In this B&T opinion piece [INVNT GROUP] APAC Executive Creative Director, Adam Harriden explores how the retail space is, and will continue to, borrow from experiential, resulting in unique hybrid experiences for consumers…
Most of us are probably happily saying ‘sayonara’ to 2020 as it threw us a few curveballs, but there are a ton of learnings we can take from this year of lockdowns, ‘pivots’ (THE word of 2020), evolving briefs, and the rapid tech acceleration that has come with living and working virtually, to help us prep for 2021 and beyond.
I feel like even before 2020 we saw some fusing of retail and experiential, but the pandemic has opened up some pretty exciting new doors and opportunities for this – what I’m going to say is a symbiotic – relationship between two of the sectors hardest hit by COVID-19.
What I see emerging is a new genre of experience: one where retail borrows from experiential, resulting in unique hybrid experiences for consumers and brand fans.
Let’s delve a little deeper.
The exclusive retail route
While pre COVID there wasn’t really any limit to the number of people you could have in a store, those capacity number signs at entries remind us of the world we’re currently living in. But there’s an opportunity here: why not create in-store experiences which offer up something exclusive as the drawcard to get people down to visit? To control crowd numbers, they book or purchase a ticket beforehand (and probably get their friends involved too), and boom – a once regular visit to a shop transforms into a special occasion enjoyed with friends.
A targeted take on the customer journey
In addition to the health and safety piece, the beauty of the pre-booking function is brands can ask people key questions about things like their interests and spending habits. So when they get to the store, the experience is that little bit more personalised. The typical unscripted in-store customer journey becomes more scripted, as we can shape experiences around what they want to see and do.

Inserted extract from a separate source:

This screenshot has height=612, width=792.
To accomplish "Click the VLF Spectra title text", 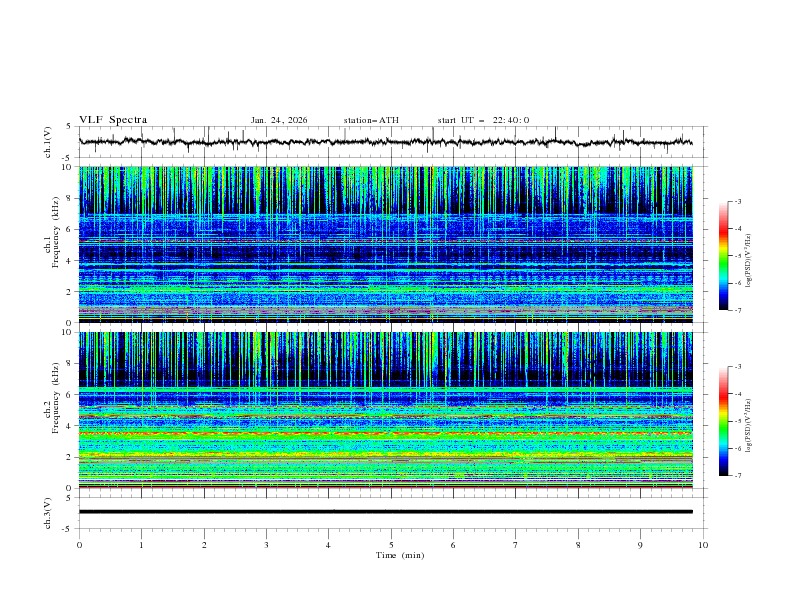I will (x=113, y=120).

The experiences have to actually be good, though
Consumers have seen it all, so brands need to take a truly strategic and creative approach when it comes to devising their in-store activations. VR experiences where people can test drive a car that’s not on the market yet, an AR fashion show where shoppers can virtually try on the latest collection after it ends, xR performances with top local talent that transport shoppers out of the physical store, and food-based experiences which deconstruct how a popular product is made (with food samples along the way) are all examples of ways retail can lean on experiential to not only get people down to a store, but create memorable, ticketed experiences which drive brand loyalty, affinity, and sales.
Bringing the experience in, and then amplifying it
These activations present amplification opportunities too. Imagine one store is hosting the xR performance live, but it’s then broadcast to all stores in the same city, region or country, and maybe it’s streamed socially too, so we have micro communities made up of, say, Nike fans, all coming together for a shared experience based on their common interests. Done right, and the retail experience could become a global phenomenon. We all miss large-scale events, and this presents an opportunity to tap into that desire.

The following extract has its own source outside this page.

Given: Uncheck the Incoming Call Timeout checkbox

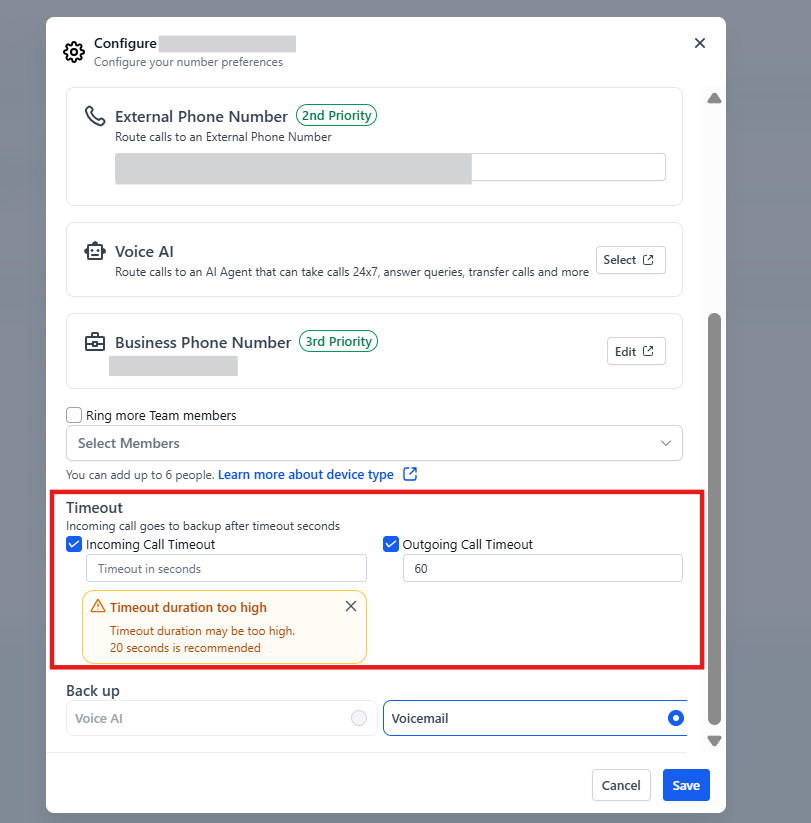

The future is always filled with uncertainty – it’s a fact of life – but this is probably more apparent now. It’s ok to admit we’re at a stage where we don’t know the answers, the pandemic is changing every day. But there’s no point looking back. Success lies in brands and agencies working together (not agencies just presenting to them) to tap into the unknown and pull out some really great ideas that resonate with consumers. This idea of the ever-evolving retail / experiential hybrid? I think it’s here to stay.